Pour Nancy Fraser, l’opposition entre politiques de reconnaissance et politiques de redistribution est cependant un leurre, le véritable clivage passe en réalité entre politiques correctrices, qui ne s’attaquent qu’aux symptômes, et politiques de transformation, qui visent à modifier la structure sociale. Ainsi, il ne s’agit pas simplement, comme le préconisent les tenants du multiculturalisme, de reconnaître une égale dignité à toutes les identités, mais au contraire de les déconstruire pour éviter leur essentialisation en attribuant un statut égal à leurs membres. La justice sociale réside d’abord, pour elle, dans la possibilité de chaque membre de la société de participer à parts égales aux interactions qui la constituent, et en particulier aux délibérations par lesquelles se détermine le bien commun. On retrouve ce faisant l’accent que Rawls mettait sur les libertés politiques et le « pluralisme raisonné » promu par Sen, pour qui l’approfondissement de la justice sociale est inséparable de celui de la démocratie.

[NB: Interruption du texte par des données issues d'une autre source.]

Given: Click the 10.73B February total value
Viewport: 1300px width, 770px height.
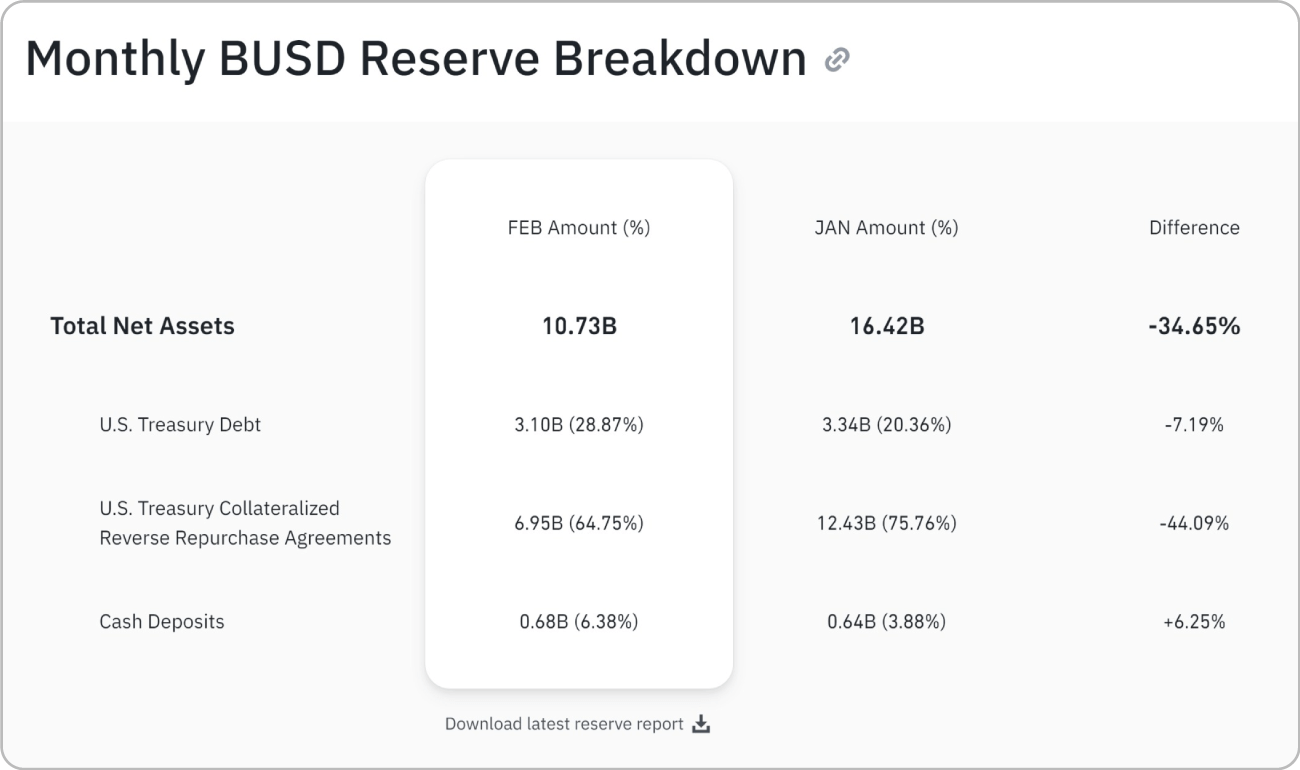Looking at the screenshot, I should [579, 326].
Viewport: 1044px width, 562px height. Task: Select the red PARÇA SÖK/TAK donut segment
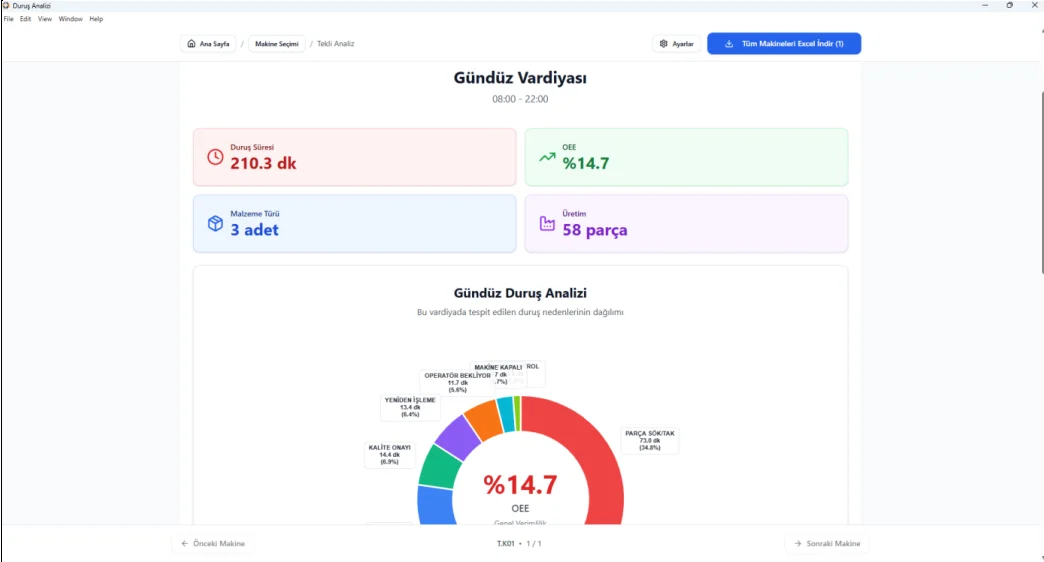coord(592,450)

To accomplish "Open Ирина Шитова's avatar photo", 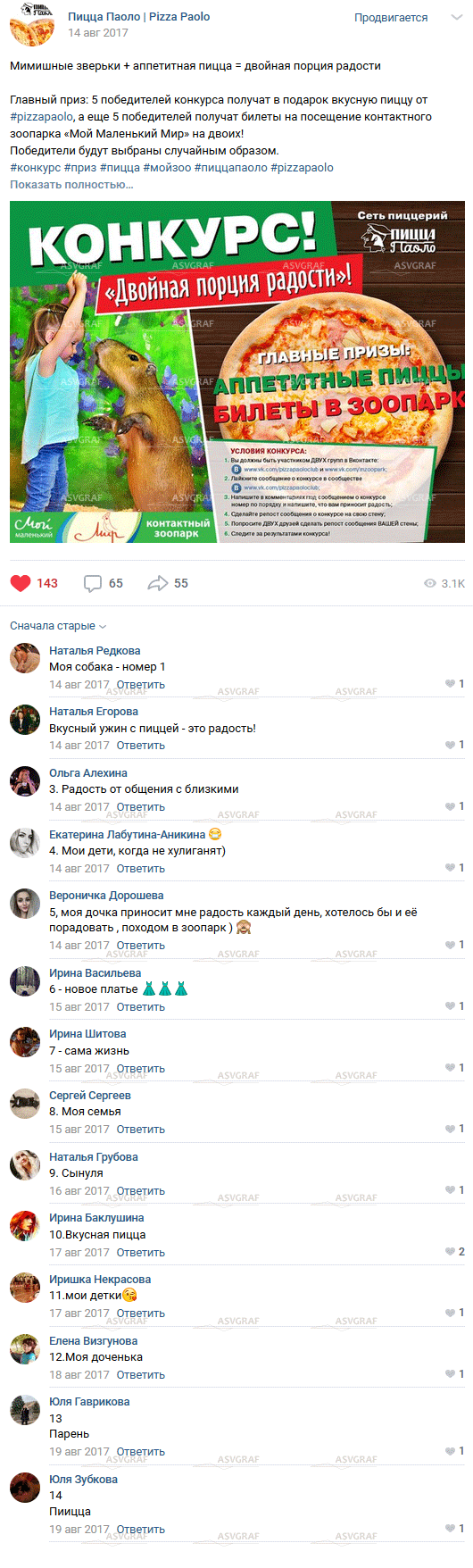I will point(25,1042).
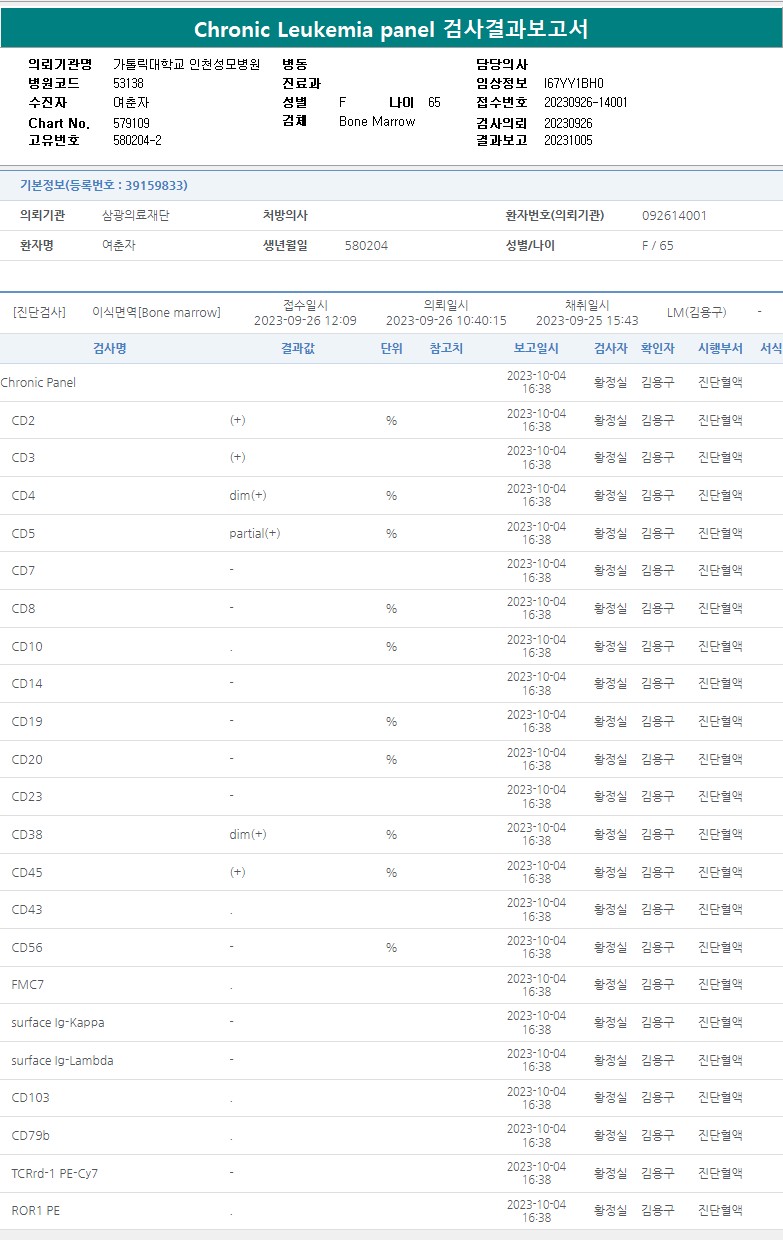Select the 접수번호 value 20230926-14001
This screenshot has height=1240, width=783.
585,102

  • 1. Voir entre autres Le mérite contre la justice, par Marie Duru-Bellat, coll. Nouveaux débats, Les Presses de Sciences-Po, 2009 et Les places et les chances. Repenser la justice sociale, par François Dubet, La République des idées-Le Seuil, 2010.
  • 2. Voir « Le « professeur Rawls » et le « Nobel des pauvres » », par Mathieu Hauchecorne, Actes de la recherche en sciences sociales nos 176-177, 2009, pp. 94-113.

* Libertariens

Penseurs qui ont en commun d’ériger la liberté individuelle en valeur politique suprême et qui s’opposent notamment à l’existence de l’Etat.

** Méritocratie

Société littéralement gouvernée par le mérite. Autrement dit dans laquelle toutes les places et les biens seraient répartis en fonction du seul mérite de ses membres.

*** Utilitarisme

Doctrine philosophico-économique qui se préoccupe avant tout des conséquences des actions sur le bien-être des agents.

**** Contractualisme

Doctrine philosophique qui envisage la société comme un contrat passé entre les différents individus qui la composent.

***** Redistribution

Dispositifs de prélèvements et de prestations qui modifient la répartition primaire des revenus. On distingue la redistribution verticale, qui atténue les inégalités de richesse, et la redistribution horizontale, qui s’exerce de catégories épargnées par un risque vers celles qui le subissent (bien portants vers malades, actifs vers retraités, etc.).